The long term effects of nitrates and pesticides aren’t fully known, as the issue hasn’t been under scrutiny long enough. There are many theories, but McCoy said there is no upside.

“They are all negative, some more so than others, but as much as big industry fights to defend these products, none of them are good,” he said. “When there are people wearing bio-hazard suits dosing ‘RoundUp’, essentially a weed killer, all over the crops that kills everything except for exactly whatever it is that they want to survive, I think it’s fair to speculate that whatever they’re doing is not good for you.”

How does the Alternative Learning Forum aim to achieve this collective awareness about local and organic harvesting?
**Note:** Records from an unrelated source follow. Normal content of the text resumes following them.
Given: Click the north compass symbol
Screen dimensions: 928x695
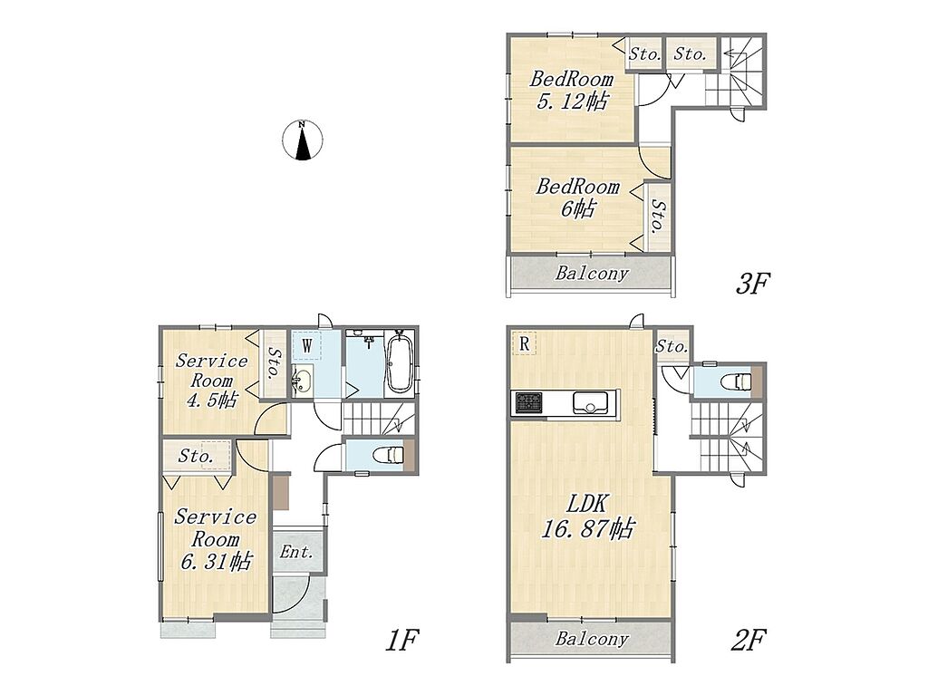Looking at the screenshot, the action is [x=303, y=140].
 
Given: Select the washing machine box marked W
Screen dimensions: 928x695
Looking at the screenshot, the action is [x=306, y=346].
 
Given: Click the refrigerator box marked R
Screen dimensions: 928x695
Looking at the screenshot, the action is [x=524, y=343].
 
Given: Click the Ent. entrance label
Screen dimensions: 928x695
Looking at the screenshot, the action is [x=296, y=553].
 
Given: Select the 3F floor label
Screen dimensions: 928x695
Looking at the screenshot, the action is [x=751, y=285].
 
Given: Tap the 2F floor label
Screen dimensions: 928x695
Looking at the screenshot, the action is [x=749, y=640].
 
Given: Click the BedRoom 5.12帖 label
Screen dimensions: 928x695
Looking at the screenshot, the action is [x=571, y=90].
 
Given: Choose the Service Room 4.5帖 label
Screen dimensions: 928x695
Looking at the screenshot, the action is [x=211, y=381].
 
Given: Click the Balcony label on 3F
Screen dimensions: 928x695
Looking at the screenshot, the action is [x=591, y=273].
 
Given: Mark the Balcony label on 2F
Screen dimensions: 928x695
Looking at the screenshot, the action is [x=591, y=639].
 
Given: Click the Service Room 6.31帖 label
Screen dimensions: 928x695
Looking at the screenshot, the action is [x=216, y=539].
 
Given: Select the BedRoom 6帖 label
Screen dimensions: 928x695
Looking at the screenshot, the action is [x=577, y=198].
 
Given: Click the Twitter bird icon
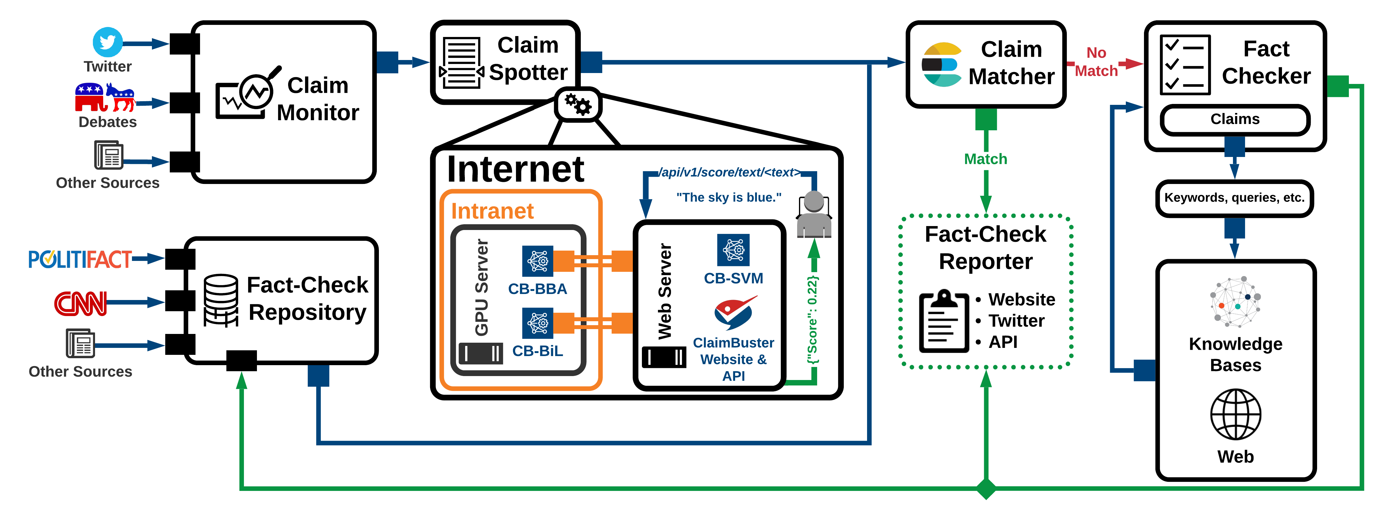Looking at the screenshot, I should tap(108, 42).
“We’d like students to have the opportunity to volunteer and work on a farm. This would give them the opportunity to see and learn whether or not it is good soil that is being cultivated, or is it soil that is latent with lead and pesticides? And whether or not there is any other nefarious activity going on,” McCoy said.

“Right now, all we know is that the major food contractor that SCAD works with is Sodexo, but nothing else. We have no idea where that food comes from or how it’s grown,” he said.

“It is a circular process, that at each stage would bring cognizance to the others.”

McCoy stated that the Forum acts completely independently of SCAD, as its interests extend far beyond SCAD. He associates it as a group more in tune with benefiting Savannah as a whole, rather than just the school.

Moreover, he believes it would be a clear conflict of interest to be working under the school’s guise.

However, he was careful to state, that although autonomous of SCAD, the Forum is not in opposition to it.

“We want SCAD to be the best school that it absolutely can be. That means standing up to it when we don’t agree but, at the same time, supporting and applauding it when we are in accord, such as when SCAD started a single-stream recycling system in the school buildings,” McCoy said.

“There is nothing secret about our meetings and we offer an open invitation to anyone within as well as outside SCAD to come and listen. This is really about getting the conversation to start,” he added.